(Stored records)
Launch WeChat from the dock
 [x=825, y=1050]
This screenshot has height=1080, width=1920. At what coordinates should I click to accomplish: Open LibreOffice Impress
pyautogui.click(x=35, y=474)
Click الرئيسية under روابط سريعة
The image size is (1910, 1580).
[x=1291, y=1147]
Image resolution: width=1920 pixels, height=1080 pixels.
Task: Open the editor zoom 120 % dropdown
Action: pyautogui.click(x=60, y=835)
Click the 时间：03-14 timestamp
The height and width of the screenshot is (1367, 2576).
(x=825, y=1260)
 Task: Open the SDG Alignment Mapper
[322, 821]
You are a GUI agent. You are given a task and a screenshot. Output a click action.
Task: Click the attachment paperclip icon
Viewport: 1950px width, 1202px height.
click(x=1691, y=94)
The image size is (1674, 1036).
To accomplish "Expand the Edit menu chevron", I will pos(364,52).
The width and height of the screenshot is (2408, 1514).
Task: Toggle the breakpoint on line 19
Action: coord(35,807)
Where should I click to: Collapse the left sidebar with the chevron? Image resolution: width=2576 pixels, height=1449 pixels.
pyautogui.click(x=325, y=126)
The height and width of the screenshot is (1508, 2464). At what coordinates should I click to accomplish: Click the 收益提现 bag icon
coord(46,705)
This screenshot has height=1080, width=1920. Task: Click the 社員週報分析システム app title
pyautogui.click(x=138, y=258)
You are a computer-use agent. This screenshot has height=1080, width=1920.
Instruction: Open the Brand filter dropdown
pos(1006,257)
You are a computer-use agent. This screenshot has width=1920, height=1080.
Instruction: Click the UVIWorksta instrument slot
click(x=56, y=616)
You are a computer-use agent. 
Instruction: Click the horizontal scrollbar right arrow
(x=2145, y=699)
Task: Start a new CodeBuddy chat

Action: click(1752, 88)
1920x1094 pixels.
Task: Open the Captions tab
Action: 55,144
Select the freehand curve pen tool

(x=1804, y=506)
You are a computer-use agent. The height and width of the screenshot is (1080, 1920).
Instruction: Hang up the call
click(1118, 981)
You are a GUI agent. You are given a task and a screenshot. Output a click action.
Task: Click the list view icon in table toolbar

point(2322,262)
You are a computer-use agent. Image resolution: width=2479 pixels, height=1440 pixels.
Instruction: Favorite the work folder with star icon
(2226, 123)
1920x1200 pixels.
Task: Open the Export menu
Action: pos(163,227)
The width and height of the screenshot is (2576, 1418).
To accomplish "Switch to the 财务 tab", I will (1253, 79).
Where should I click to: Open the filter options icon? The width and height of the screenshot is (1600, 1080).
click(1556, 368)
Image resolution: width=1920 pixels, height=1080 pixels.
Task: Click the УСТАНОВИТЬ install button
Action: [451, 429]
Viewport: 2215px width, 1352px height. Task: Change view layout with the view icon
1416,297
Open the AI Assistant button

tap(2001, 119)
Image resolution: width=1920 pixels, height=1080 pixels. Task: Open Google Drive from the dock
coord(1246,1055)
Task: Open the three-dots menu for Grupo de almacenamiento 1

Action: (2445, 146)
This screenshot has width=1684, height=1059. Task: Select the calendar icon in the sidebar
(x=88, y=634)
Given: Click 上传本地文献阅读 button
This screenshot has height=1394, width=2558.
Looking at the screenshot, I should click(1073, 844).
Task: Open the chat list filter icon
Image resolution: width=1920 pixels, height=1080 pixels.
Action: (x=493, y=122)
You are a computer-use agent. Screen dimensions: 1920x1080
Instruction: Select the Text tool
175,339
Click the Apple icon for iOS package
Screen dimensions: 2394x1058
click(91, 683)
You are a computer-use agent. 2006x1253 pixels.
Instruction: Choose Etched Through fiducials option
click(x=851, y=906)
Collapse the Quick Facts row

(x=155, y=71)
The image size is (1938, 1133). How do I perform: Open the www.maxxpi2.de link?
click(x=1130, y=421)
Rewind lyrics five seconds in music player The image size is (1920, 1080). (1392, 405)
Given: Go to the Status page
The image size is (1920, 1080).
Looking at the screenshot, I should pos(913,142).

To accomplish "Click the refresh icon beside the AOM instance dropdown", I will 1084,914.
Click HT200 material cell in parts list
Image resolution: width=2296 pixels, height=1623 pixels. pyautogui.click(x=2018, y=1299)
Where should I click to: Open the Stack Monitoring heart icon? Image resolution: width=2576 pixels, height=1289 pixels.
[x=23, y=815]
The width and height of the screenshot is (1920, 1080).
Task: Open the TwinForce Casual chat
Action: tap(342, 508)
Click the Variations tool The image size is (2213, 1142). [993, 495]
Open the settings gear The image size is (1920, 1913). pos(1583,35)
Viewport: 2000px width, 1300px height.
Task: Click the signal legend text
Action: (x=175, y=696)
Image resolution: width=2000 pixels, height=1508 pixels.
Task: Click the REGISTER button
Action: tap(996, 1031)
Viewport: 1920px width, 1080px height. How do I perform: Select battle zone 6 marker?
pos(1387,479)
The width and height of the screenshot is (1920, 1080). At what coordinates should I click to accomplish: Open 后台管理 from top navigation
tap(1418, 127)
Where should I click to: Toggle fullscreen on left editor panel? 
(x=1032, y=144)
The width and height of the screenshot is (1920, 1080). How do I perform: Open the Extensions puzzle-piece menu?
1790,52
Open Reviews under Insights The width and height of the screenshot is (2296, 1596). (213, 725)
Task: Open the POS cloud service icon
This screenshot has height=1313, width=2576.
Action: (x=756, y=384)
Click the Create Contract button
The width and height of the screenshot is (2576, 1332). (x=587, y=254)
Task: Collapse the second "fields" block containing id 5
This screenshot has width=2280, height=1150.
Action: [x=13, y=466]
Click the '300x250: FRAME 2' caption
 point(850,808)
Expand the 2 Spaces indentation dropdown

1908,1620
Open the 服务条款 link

**TASK TO CARRY OUT**
In full and without change, transcribe the data above.

**ANSWER AREA**
Launch WeChat from the dock
 [x=825, y=1050]
This screenshot has height=1080, width=1920. At what coordinates should I click to accomplish: Open LibreOffice Impress
pyautogui.click(x=35, y=474)
Click الرئيسية under روابط سريعة
The image size is (1910, 1580).
[x=1291, y=1147]
Image resolution: width=1920 pixels, height=1080 pixels.
Task: Open the editor zoom 120 % dropdown
Action: pyautogui.click(x=60, y=835)
Click the 时间：03-14 timestamp
The height and width of the screenshot is (1367, 2576).
(x=825, y=1260)
 Task: Open the SDG Alignment Mapper
[322, 821]
You are a GUI agent. You are given a task and a screenshot. Output a click action.
Task: Click the attachment paperclip icon
Viewport: 1950px width, 1202px height.
click(x=1691, y=94)
The image size is (1674, 1036).
To accomplish "Expand the Edit menu chevron", I will pos(364,52).
The width and height of the screenshot is (2408, 1514).
Task: Toggle the breakpoint on line 19
Action: coord(35,807)
Where should I click to: Collapse the left sidebar with the chevron? Image resolution: width=2576 pixels, height=1449 pixels.
pyautogui.click(x=325, y=126)
The height and width of the screenshot is (1508, 2464). At what coordinates should I click to accomplish: Click the 收益提现 bag icon
coord(46,705)
This screenshot has height=1080, width=1920. Task: Click the 社員週報分析システム app title
pyautogui.click(x=138, y=258)
You are a computer-use agent. This screenshot has height=1080, width=1920.
Instruction: Open the Brand filter dropdown
pos(1006,257)
You are a computer-use agent. This screenshot has width=1920, height=1080.
Instruction: Click the UVIWorksta instrument slot
click(x=56, y=616)
You are a computer-use agent. 
Instruction: Click the horizontal scrollbar right arrow
(x=2145, y=699)
Task: Start a new CodeBuddy chat

Action: click(1752, 88)
1920x1094 pixels.
Task: Open the Captions tab
Action: 55,144
Select the freehand curve pen tool

(x=1804, y=506)
You are a computer-use agent. The height and width of the screenshot is (1080, 1920).
Instruction: Hang up the call
click(1118, 981)
You are a GUI agent. You are given a task and a screenshot. Output a click action.
Task: Click the list view icon in table toolbar

point(2322,262)
You are a computer-use agent. Image resolution: width=2479 pixels, height=1440 pixels.
Instruction: Favorite the work folder with star icon
(2226, 123)
1920x1200 pixels.
Task: Open the Export menu
Action: pos(163,227)
The width and height of the screenshot is (2576, 1418).
To accomplish "Switch to the 财务 tab", I will (1253, 79).
Where should I click to: Open the filter options icon? The width and height of the screenshot is (1600, 1080).
click(1556, 368)
Image resolution: width=1920 pixels, height=1080 pixels.
Task: Click the УСТАНОВИТЬ install button
Action: [451, 429]
Viewport: 2215px width, 1352px height. Task: Change view layout with the view icon
1416,297
Open the AI Assistant button

tap(2001, 119)
Image resolution: width=1920 pixels, height=1080 pixels. Task: Open Google Drive from the dock
coord(1246,1055)
Task: Open the three-dots menu for Grupo de almacenamiento 1

Action: (2445, 146)
This screenshot has width=1684, height=1059. Task: Select the calendar icon in the sidebar
(x=88, y=634)
Given: Click 上传本地文献阅读 button
This screenshot has height=1394, width=2558.
Looking at the screenshot, I should click(1073, 844).
Task: Open the chat list filter icon
Image resolution: width=1920 pixels, height=1080 pixels.
Action: (x=493, y=122)
You are a computer-use agent. Screen dimensions: 1920x1080
Instruction: Select the Text tool
175,339
Click the Apple icon for iOS package
Screen dimensions: 2394x1058
click(91, 683)
You are a computer-use agent. 2006x1253 pixels.
Instruction: Choose Etched Through fiducials option
click(x=851, y=906)
Collapse the Quick Facts row

(x=155, y=71)
The image size is (1938, 1133). How do I perform: Open the www.maxxpi2.de link?
click(x=1130, y=421)
Rewind lyrics five seconds in music player The image size is (1920, 1080). (1392, 405)
Given: Go to the Status page
The image size is (1920, 1080).
Looking at the screenshot, I should pos(913,142).

To accomplish "Click the refresh icon beside the AOM instance dropdown", I will 1084,914.
Click HT200 material cell in parts list
Image resolution: width=2296 pixels, height=1623 pixels. pyautogui.click(x=2018, y=1299)
Where should I click to: Open the Stack Monitoring heart icon? Image resolution: width=2576 pixels, height=1289 pixels.
[x=23, y=815]
The width and height of the screenshot is (1920, 1080).
Task: Open the TwinForce Casual chat
Action: tap(342, 508)
Click the Variations tool The image size is (2213, 1142). [993, 495]
Open the settings gear The image size is (1920, 1913). pos(1583,35)
Viewport: 2000px width, 1300px height.
Task: Click the signal legend text
Action: (x=175, y=696)
Image resolution: width=2000 pixels, height=1508 pixels.
Task: Click the REGISTER button
Action: tap(996, 1031)
Viewport: 1920px width, 1080px height. How do I perform: Select battle zone 6 marker?
pos(1387,479)
The width and height of the screenshot is (1920, 1080). At what coordinates should I click to accomplish: Open 后台管理 from top navigation
tap(1418, 127)
Where should I click to: Toggle fullscreen on left editor panel? 
(x=1032, y=144)
The width and height of the screenshot is (1920, 1080). How do I perform: Open the Extensions puzzle-piece menu?
1790,52
Open Reviews under Insights The width and height of the screenshot is (2296, 1596). (213, 725)
Task: Open the POS cloud service icon
This screenshot has height=1313, width=2576.
Action: (x=756, y=384)
Click the Create Contract button
The width and height of the screenshot is (2576, 1332). (x=587, y=254)
Task: Collapse the second "fields" block containing id 5
This screenshot has width=2280, height=1150.
Action: [x=13, y=466]
Click the '300x250: FRAME 2' caption
 point(850,808)
Expand the 2 Spaces indentation dropdown

1908,1620
Open the 服务条款 link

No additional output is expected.